EXERCISE OBJECTIVE:
Can you rewrite the listing from the line containing "Identify the location of y-tick-label: 50." through the end, changing "location" to "position" and leaving everything else as it is?

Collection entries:
'''

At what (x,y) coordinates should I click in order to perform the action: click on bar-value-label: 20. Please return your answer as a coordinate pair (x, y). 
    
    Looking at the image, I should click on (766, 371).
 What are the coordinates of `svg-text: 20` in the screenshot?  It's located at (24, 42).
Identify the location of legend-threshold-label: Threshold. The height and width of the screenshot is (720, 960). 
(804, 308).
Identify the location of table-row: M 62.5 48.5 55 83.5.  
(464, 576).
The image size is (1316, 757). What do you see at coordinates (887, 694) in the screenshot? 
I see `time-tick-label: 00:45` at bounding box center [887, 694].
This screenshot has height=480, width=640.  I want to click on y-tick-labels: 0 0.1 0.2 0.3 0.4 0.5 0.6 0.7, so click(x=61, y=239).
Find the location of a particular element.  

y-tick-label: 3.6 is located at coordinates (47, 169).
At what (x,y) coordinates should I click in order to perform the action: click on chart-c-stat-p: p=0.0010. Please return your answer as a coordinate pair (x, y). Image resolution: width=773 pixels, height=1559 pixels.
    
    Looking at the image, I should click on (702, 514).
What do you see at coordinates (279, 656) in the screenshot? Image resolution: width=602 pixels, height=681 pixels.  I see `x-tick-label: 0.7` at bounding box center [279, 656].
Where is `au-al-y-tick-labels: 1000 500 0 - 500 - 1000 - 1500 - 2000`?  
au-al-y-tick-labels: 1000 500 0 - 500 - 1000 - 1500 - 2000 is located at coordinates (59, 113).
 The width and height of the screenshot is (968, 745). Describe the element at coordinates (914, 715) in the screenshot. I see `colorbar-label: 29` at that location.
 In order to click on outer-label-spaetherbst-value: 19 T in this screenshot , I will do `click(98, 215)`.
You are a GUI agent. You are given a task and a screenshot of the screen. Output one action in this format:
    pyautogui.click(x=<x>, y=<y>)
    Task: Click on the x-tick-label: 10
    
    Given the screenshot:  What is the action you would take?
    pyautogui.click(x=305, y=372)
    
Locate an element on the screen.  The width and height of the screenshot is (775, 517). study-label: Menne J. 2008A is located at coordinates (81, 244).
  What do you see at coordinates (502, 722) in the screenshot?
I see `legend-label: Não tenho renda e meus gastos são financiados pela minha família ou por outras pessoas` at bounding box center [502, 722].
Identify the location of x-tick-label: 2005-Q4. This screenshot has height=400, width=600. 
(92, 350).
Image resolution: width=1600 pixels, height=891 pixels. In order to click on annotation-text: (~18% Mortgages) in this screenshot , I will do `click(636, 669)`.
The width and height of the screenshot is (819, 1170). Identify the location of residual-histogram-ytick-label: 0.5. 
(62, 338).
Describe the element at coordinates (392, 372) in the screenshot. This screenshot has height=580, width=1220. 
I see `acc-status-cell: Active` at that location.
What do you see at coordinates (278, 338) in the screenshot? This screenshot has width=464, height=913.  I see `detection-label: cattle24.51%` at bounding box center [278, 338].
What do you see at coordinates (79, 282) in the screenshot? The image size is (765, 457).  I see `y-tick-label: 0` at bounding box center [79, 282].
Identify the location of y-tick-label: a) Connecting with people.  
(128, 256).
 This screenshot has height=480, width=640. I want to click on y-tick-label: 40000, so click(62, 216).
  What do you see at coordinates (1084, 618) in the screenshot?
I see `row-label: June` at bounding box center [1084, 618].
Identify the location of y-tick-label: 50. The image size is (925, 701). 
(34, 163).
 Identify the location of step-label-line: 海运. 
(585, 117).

'''

OUTPUT OF THE EXERCISE:
Identify the position of y-tick-label: 50. The image size is (925, 701). 
(34, 163).
 Identify the position of step-label-line: 海运. 
(585, 117).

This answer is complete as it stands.